I do hope that you find the right person to give you the right treatment. When I had problems with throat and stomach (stress!) I drank the digestive Aloe Vera and that was wonderful - more effective than the pills the doc gave me. And the most sceptical sceptic about 'new agey things', the best help I got for writer's block was a couple of sessions with a friend who had become a shaman. She put me into a relaxed trance and took me on a journey through my imagination. It was an amazing experience. In the end I think everyone has to find their own way out.
Virtual hugs!
Great post, Pauline. I've written about courage in the creative process too http://jenalexanderbooks.wordpress.com/2012/04/04/the-dark-place-where-talent-leads/ I would add time - often a block, for me, turns out to be simply because I wasn't ready/able yet to do justice to the idea that's in my mind. I've just started work on a book I've been tinkering with for a decade, and now I can see why I wasn't able to complete it before. I hope this is the time for your new project :)
Pauline - if you click on the contact link on my profile it will give you my email address. I can send you more information. It is science-based rather than alternative medicine, and it does work for me, so maybe...
I'm in a similar position: should have started writing a Grove Spirituality booklet in April, but instead my mother died and now I still haven't started the project. But for ages I couldn't write poetry at all (after having an 'annus mirabilis' nearly 10 years ago in which I fell in love with someone and wrote reams of poems inspired by it). In the last year I have reduced my anti-depressants hugely, thanks to some cognitive behavioural therapy, and also been on several online poetry courses, and hey presto, a flood of poetry is emerging (it may not be any good but hey, it's a start). The writing will come when you are ready.

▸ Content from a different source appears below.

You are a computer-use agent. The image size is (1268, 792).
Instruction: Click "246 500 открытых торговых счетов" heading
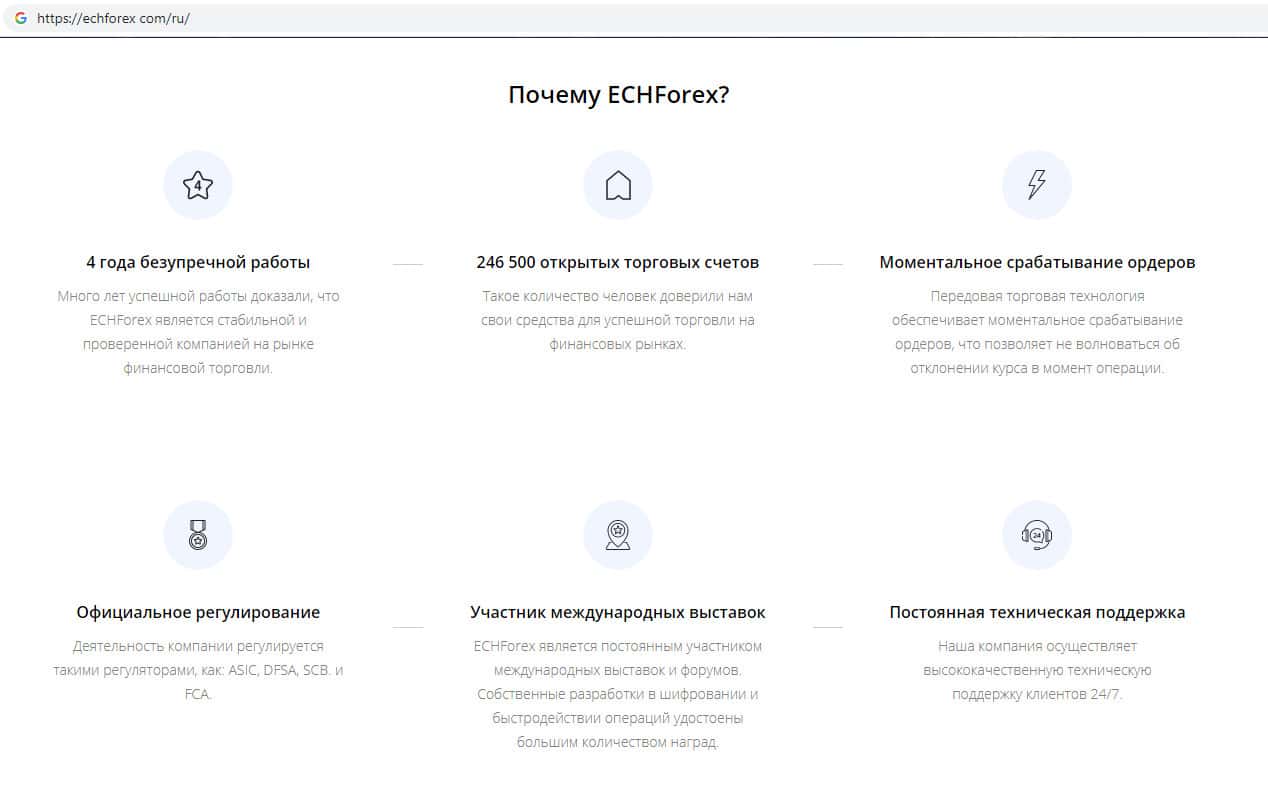618,263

Thank you, all of you, for your kind comments. Over the next day or so I'll try to reply to some of them individually. In the meantime, this extract from Lewis Hyde's book, 'The Gift' was pointed out to me this morning by my daughter. The underlinings are mine [PS. Sorry, they've been taken out]. This has certainly reinforced my thinking on the subject of getting writing again. Have a read and see what do you think:
‘Having accepted what has been given to him – either in the sense of inspiration or in the sense of talent – the artist often feels compelled, feels the desire, to make the work and offer it to an audience. The gift must stay in motion. ‘Publish or perish’ is an internal demand of the creative spirit, one that we learn from the gift itself, not from any school or church. In her Journal of Solitude, the poet and novelist May Sarton writes, “There is only one real deprivation, I decided this morning, and that is not to be able to give one’s gift to those one loves most… The gift turned inward, unable to be given, becomes a heavy burden, even sometimes a kind of poison. It is as though the flow of life were backed up.”’

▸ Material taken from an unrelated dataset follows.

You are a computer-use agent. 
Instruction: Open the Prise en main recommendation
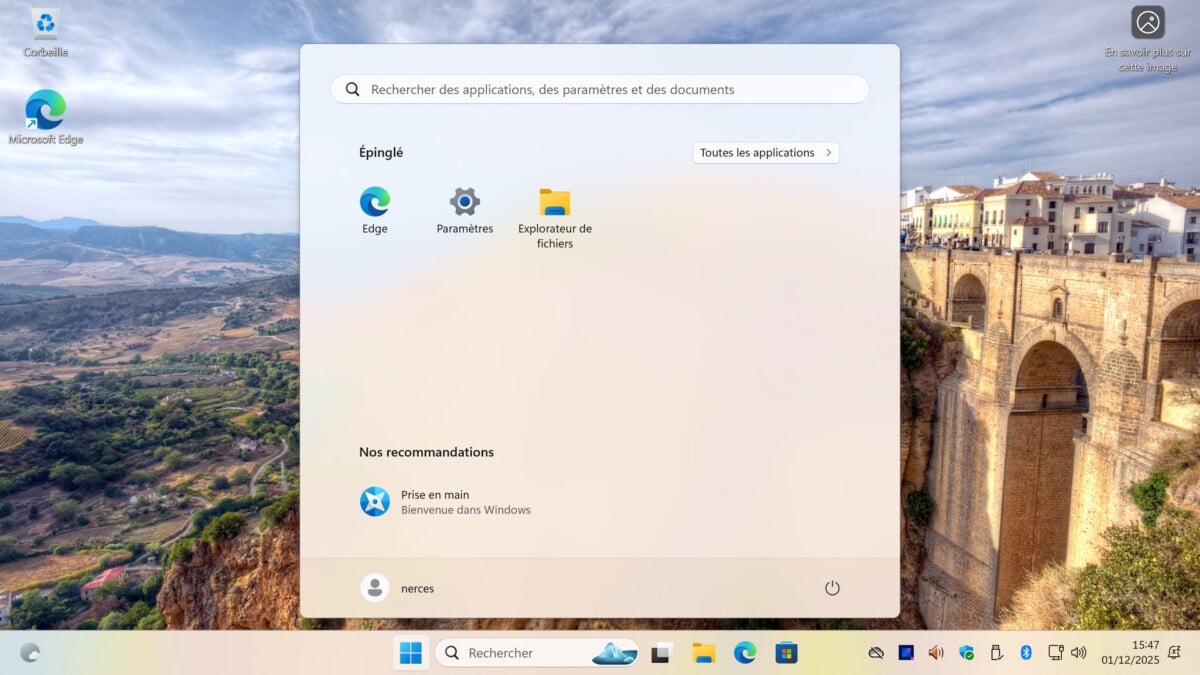click(x=445, y=502)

So long as the gift is not withheld, the creative spirit will remain a stranger to the economics of scarcity. Salmon, forest birds, poetry, symphonies or Kula shells - the gift is not used up in use. To have painted a painting does not empty the vessel out of which the paintings come . On the contrary, it’s the talent which is not in use that is lost or atrophies, and to bestow one of our creations is the surest way to invoke the next.’
Sorry to hear about your health problems! Good luck with getting started.

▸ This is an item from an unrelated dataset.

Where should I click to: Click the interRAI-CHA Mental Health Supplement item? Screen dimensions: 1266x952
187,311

Oh gosh, you're so right about the courage! (And, as others have said, you have masses of it.)
I *do* hope the medics find a cure quickly so that you can toast finishing your new book in whatever liquid you wish!
Thanks Nicola. An ice cold lager wouldn't go amiss, particularly if I finish on a hot, sunny day. But I wouldn't turn up my nose at red wine or champagne either. If the NHS has anything to do with it,though, it's more likely to still be water on the rocks. I spent twenty-five minutes today driving round my local hospital's car park looking for a place to park, only to be told when I finally made it to my clinic that I'd arrived too late and missed my slot! Gggrrr.